> [TASK ITEM]: Word-for-word transcription is needed for all of the entries.

> [DATA RECORDS]:
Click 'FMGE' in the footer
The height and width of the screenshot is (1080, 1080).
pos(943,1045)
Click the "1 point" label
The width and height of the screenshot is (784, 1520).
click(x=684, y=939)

> [EXERCISE RESULT]:
Click 'FMGE' in the footer
The height and width of the screenshot is (1080, 1080).
pos(943,1045)
Click the "1 point" label
The width and height of the screenshot is (784, 1520).
click(x=684, y=939)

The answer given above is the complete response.